Hey guys, I need some help here.

a)Let $n$ and $a$ be positive integers and $p$ be a prime. Show $(p-1) | \varphi(n)$ and $p^{a-1} | \varphi(n)$ given $p^a | n$.
b) Using part a, find all positive integers n for $\varphi(n) =12$.

a)
Since $p^a | n$, this implies $\varphi(p^a) | \varphi(n)$
And $\varphi(p^a)=p^a-p^{a-1}=(p-1)p^{a-1}$
Thus $(p-1) | \varphi(n)$ and $p^{a-1} | \varphi(n)$.

Is this good enough?

b) I am stuck on this one.

2. ## Re: totient function

Part (a) looks good. I don't know how to do part (b).

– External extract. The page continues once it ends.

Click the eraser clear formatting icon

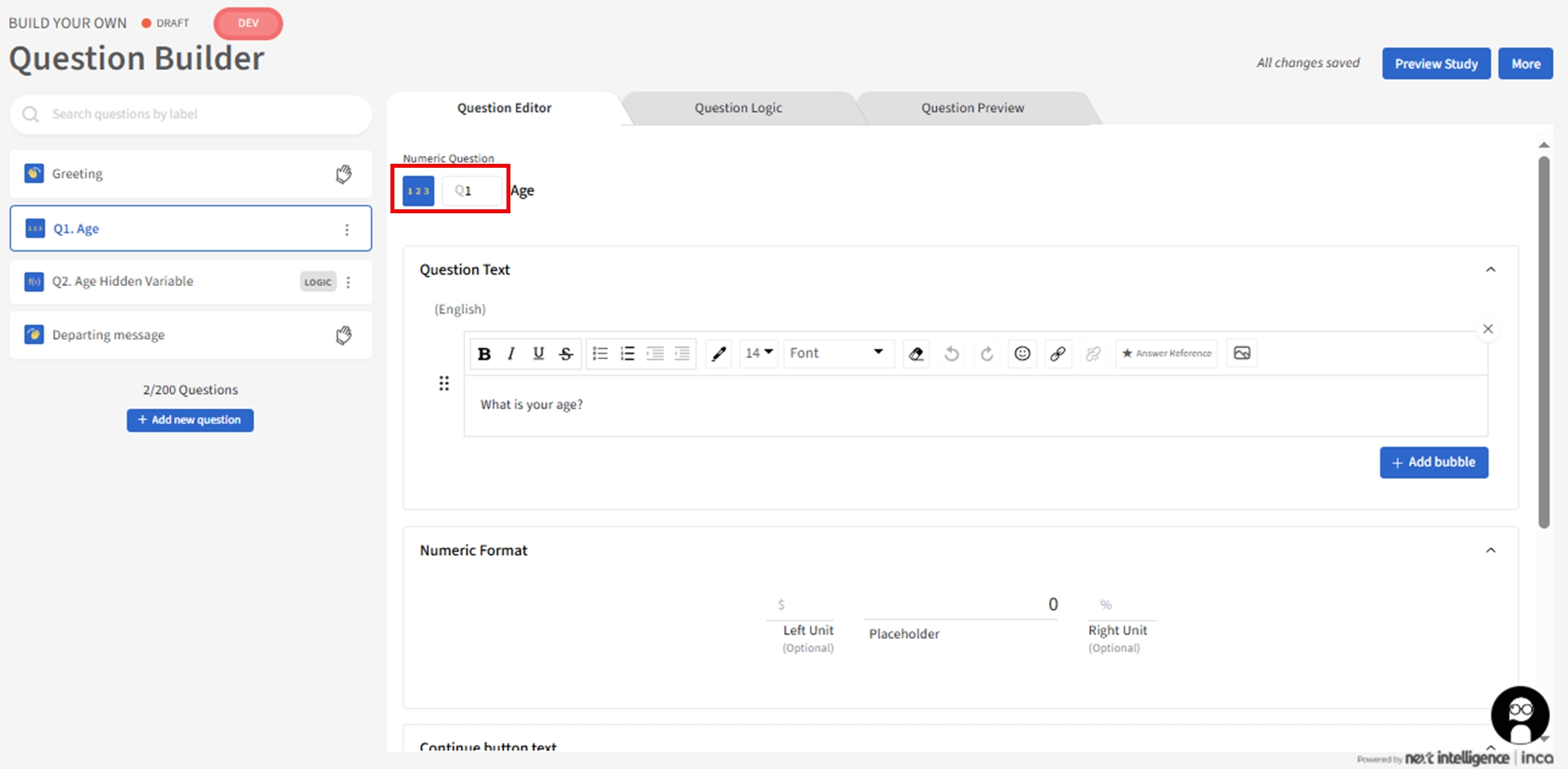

3. ## Re: totient function

for part (b) consider p^a|n.

there are two cases: a = 1, in which case p = 2,3,5,7 or 13.

a > 1, in which case p = 2 or 3.

i will give something of the flavor of what you have to do. suppose 2^a|n. a can be at most 3, since 4 is the largest power of 2 that divides 12.

if 8|n, then φ(n/8) = 12/φ(8) = 3. but there is no number k for which φ(k) = 3, so 8 does not divide n.

if 4|n, then φ(n/4) = 12/φ(4) = 6. the numbers for which φ(k) = 6 are 7,9 and 14. 14 is divisible by 2, which would imply 8|n, contradiction.

therefore, k can only be 7 or 9, leading to n = 28 or 36, both of which indeed have φ(n) = 12.

if 3^a|n, then a = 1 or 2 (since 18 does not divide 12). suppose 9|n. then φ(n/9) = 12/φ(9) = 2. hence n/9 = 3,4,or 6.

since 3,6 are divisible by 3, and 27 does not divide n, we must have n = 36 (which we have already accounted for).

that leaves only products of primes to the first power as factors for n.

i leave it to you to show that 13, 2*13, 3*7, and 2*3*7 are the only possibilities left.